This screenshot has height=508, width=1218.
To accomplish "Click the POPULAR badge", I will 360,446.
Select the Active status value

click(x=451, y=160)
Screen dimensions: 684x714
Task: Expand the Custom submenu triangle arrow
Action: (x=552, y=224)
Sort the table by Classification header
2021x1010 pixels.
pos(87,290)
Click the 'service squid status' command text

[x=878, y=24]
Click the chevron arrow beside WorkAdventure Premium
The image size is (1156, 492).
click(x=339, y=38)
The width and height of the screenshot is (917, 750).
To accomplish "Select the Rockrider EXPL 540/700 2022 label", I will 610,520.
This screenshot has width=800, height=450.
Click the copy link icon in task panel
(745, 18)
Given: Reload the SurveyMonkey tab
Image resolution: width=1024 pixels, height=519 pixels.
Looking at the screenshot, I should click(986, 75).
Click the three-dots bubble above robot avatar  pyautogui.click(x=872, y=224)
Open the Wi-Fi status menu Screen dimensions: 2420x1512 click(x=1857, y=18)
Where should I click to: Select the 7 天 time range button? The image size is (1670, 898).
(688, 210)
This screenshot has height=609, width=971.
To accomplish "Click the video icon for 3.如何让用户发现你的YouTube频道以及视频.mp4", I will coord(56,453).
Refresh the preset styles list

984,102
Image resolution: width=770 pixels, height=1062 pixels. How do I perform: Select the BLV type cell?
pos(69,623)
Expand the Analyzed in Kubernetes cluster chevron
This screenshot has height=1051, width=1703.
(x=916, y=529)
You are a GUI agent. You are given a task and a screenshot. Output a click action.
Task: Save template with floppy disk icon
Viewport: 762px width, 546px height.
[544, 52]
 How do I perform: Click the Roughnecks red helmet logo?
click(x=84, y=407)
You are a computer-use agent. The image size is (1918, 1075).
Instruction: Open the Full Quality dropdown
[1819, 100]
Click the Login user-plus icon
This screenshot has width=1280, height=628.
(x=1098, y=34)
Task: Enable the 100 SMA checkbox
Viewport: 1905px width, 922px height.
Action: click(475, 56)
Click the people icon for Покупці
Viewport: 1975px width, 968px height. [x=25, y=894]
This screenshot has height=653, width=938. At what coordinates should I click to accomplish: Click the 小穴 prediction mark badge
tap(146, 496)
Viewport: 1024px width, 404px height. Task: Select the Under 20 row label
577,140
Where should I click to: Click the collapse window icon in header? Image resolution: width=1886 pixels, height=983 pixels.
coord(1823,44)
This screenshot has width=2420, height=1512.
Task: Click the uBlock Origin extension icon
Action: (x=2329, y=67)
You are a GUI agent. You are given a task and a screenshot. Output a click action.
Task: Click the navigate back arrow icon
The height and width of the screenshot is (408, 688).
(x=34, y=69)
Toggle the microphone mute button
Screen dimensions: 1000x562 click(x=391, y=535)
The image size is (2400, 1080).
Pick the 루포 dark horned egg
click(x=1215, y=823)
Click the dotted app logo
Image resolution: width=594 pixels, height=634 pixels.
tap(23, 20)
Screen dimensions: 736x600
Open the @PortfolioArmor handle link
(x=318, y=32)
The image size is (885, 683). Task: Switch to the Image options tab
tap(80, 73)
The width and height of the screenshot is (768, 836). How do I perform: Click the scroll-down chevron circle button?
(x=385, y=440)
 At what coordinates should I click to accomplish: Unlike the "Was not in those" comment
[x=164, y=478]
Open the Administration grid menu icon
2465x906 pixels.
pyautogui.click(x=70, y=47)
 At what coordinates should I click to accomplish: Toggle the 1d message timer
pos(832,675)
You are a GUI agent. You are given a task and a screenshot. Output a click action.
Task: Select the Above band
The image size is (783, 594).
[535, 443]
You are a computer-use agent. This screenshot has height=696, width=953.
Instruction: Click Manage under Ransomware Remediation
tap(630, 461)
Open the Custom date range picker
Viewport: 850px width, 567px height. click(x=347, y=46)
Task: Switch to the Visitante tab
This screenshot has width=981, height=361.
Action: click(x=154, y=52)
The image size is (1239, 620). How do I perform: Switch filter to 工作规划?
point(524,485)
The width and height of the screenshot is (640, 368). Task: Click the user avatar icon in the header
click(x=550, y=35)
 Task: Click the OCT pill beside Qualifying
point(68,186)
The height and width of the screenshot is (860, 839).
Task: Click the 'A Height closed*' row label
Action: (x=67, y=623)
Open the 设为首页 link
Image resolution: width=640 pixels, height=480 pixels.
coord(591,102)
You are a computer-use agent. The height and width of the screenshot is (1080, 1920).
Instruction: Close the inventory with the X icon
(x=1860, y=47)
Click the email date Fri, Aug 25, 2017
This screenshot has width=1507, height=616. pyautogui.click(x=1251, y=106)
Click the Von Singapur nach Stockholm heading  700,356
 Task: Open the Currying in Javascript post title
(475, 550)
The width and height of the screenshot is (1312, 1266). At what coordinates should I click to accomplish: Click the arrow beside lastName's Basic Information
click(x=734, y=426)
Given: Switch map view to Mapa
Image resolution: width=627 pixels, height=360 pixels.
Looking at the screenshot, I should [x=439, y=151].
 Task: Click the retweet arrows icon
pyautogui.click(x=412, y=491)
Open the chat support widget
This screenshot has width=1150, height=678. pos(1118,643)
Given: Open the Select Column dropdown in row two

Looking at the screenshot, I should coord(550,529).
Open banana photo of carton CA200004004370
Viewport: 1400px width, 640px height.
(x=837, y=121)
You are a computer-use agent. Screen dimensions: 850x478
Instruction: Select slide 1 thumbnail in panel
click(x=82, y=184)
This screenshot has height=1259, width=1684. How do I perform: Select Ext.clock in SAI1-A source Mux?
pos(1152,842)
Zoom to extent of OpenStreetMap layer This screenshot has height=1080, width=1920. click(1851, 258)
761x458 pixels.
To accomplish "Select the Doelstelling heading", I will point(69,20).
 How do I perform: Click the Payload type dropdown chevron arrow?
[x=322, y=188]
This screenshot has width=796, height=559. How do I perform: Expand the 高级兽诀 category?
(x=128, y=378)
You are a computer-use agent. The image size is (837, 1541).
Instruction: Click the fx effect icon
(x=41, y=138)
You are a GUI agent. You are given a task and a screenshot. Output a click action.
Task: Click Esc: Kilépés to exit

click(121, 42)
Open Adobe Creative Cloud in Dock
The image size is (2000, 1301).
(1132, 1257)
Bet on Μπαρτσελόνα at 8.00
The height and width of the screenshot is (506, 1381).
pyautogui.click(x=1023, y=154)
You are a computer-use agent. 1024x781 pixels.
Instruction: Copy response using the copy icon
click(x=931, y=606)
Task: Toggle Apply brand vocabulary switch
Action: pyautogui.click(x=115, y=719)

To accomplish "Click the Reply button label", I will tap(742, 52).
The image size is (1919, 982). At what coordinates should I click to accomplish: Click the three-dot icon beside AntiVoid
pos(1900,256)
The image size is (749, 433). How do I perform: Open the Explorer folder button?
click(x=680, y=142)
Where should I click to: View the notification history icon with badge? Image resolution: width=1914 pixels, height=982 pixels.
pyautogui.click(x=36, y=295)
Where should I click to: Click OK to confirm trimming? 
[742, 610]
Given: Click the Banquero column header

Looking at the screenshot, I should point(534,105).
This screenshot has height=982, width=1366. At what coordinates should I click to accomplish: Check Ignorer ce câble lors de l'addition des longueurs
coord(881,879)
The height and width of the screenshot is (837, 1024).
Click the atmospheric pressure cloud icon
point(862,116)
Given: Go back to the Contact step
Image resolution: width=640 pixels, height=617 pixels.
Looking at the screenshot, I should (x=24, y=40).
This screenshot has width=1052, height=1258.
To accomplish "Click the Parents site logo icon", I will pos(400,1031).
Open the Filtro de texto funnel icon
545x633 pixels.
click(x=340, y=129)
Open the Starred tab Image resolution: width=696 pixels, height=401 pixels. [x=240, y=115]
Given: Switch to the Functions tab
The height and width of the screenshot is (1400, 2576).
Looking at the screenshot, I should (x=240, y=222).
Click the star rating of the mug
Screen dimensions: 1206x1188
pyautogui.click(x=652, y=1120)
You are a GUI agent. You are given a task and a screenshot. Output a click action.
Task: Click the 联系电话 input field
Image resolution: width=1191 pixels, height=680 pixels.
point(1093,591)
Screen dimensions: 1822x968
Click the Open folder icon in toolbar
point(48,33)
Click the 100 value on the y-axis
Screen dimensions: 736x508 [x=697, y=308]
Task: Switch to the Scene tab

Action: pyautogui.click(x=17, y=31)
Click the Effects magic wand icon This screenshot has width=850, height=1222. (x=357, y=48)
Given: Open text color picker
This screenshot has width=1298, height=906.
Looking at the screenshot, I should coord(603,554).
----------
▶ _GOAL OF THE EXERCISE_
Please copy the data word for word, starting with its first line and going on through the line with "tap(146, 496)".

▶ _FULL ANSWER_
This screenshot has height=508, width=1218.
To accomplish "Click the POPULAR badge", I will 360,446.
Select the Active status value

click(x=451, y=160)
Screen dimensions: 684x714
Task: Expand the Custom submenu triangle arrow
Action: (x=552, y=224)
Sort the table by Classification header
2021x1010 pixels.
pos(87,290)
Click the 'service squid status' command text

[x=878, y=24]
Click the chevron arrow beside WorkAdventure Premium
The image size is (1156, 492).
click(x=339, y=38)
The width and height of the screenshot is (917, 750).
To accomplish "Select the Rockrider EXPL 540/700 2022 label", I will 610,520.
This screenshot has width=800, height=450.
Click the copy link icon in task panel
(745, 18)
Given: Reload the SurveyMonkey tab
Image resolution: width=1024 pixels, height=519 pixels.
Looking at the screenshot, I should click(986, 75).
Click the three-dots bubble above robot avatar  pyautogui.click(x=872, y=224)
Open the Wi-Fi status menu Screen dimensions: 2420x1512 click(x=1857, y=18)
Where should I click to: Select the 7 天 time range button? The image size is (1670, 898).
(688, 210)
This screenshot has height=609, width=971.
To accomplish "Click the video icon for 3.如何让用户发现你的YouTube频道以及视频.mp4", I will coord(56,453).
Refresh the preset styles list

984,102
Image resolution: width=770 pixels, height=1062 pixels. How do I perform: Select the BLV type cell?
pos(69,623)
Expand the Analyzed in Kubernetes cluster chevron
This screenshot has height=1051, width=1703.
(x=916, y=529)
You are a GUI agent. You are given a task and a screenshot. Output a click action.
Task: Save template with floppy disk icon
Viewport: 762px width, 546px height.
[544, 52]
 How do I perform: Click the Roughnecks red helmet logo?
click(x=84, y=407)
You are a computer-use agent. The image size is (1918, 1075).
Instruction: Open the Full Quality dropdown
[1819, 100]
Click the Login user-plus icon
This screenshot has width=1280, height=628.
(x=1098, y=34)
Task: Enable the 100 SMA checkbox
Viewport: 1905px width, 922px height.
Action: click(475, 56)
Click the people icon for Покупці
Viewport: 1975px width, 968px height. [x=25, y=894]
This screenshot has height=653, width=938. At what coordinates should I click to accomplish: Click the 小穴 prediction mark badge
tap(146, 496)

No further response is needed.